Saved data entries
______________________________
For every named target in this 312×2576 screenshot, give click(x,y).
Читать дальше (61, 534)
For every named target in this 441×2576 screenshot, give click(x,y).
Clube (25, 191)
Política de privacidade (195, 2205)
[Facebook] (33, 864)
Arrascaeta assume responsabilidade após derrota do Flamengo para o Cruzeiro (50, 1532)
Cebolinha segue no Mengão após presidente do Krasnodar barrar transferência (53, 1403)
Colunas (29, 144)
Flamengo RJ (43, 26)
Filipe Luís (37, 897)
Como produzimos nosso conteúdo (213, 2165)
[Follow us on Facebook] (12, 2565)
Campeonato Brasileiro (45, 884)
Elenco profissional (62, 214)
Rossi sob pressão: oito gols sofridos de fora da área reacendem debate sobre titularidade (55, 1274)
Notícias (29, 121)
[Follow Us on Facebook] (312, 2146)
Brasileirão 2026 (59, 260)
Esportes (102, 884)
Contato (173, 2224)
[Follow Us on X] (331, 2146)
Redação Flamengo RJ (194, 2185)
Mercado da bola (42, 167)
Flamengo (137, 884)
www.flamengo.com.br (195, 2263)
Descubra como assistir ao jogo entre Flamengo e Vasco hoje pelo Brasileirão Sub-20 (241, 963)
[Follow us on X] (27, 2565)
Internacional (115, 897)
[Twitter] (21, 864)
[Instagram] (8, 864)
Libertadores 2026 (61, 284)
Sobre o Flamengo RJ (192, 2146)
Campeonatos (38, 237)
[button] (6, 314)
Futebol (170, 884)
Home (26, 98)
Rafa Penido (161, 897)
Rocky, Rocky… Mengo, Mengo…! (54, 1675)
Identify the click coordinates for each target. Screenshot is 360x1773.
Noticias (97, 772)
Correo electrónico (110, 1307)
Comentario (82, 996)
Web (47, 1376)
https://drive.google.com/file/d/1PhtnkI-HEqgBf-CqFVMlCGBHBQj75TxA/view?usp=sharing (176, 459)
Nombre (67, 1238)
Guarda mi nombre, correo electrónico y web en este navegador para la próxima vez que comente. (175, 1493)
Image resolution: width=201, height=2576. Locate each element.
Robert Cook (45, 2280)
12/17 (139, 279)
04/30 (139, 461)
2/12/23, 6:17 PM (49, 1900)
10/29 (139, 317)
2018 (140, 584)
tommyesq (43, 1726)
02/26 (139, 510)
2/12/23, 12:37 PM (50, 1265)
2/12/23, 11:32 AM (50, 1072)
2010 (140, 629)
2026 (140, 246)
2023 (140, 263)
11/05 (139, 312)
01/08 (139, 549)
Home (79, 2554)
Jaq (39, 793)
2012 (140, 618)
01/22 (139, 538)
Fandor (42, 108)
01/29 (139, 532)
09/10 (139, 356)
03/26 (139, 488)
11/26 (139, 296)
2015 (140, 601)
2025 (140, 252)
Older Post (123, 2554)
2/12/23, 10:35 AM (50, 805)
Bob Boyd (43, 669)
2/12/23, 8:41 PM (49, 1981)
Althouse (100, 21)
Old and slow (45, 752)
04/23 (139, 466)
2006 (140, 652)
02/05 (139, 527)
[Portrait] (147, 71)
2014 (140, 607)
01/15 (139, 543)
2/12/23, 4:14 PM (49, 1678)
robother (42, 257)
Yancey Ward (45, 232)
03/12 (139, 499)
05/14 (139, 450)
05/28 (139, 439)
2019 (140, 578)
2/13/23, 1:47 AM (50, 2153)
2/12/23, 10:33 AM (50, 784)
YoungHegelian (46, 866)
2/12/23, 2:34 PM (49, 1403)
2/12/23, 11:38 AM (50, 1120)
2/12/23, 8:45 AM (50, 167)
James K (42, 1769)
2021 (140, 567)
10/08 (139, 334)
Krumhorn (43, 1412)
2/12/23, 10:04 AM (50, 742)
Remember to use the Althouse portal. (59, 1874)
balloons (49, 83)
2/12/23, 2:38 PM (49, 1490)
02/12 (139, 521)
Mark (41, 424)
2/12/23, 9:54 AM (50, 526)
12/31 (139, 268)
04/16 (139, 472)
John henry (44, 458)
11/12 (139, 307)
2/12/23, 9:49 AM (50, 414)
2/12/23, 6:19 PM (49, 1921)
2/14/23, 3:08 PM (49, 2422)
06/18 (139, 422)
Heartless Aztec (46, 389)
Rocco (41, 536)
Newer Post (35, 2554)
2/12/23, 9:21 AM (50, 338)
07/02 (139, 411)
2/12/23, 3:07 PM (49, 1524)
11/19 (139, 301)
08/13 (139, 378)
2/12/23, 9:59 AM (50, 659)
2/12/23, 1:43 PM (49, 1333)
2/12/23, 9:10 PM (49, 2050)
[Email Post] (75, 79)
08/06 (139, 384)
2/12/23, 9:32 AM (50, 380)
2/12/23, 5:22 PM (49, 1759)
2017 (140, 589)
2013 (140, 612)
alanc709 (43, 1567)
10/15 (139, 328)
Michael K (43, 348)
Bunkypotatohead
______________________________
### PROBLEM TO SOLVE
Could you return exactly the lines above from the line with "For every named target in this 441×2576" to the line with "Filipe Luís (37, 897)", both included, and nothing else?

### FINISHED EXERCISE
For every named target in this 441×2576 screenshot, give click(x,y).
Clube (25, 191)
Política de privacidade (195, 2205)
[Facebook] (33, 864)
Arrascaeta assume responsabilidade após derrota do Flamengo para o Cruzeiro (50, 1532)
Cebolinha segue no Mengão após presidente do Krasnodar barrar transferência (53, 1403)
Colunas (29, 144)
Flamengo RJ (43, 26)
Filipe Luís (37, 897)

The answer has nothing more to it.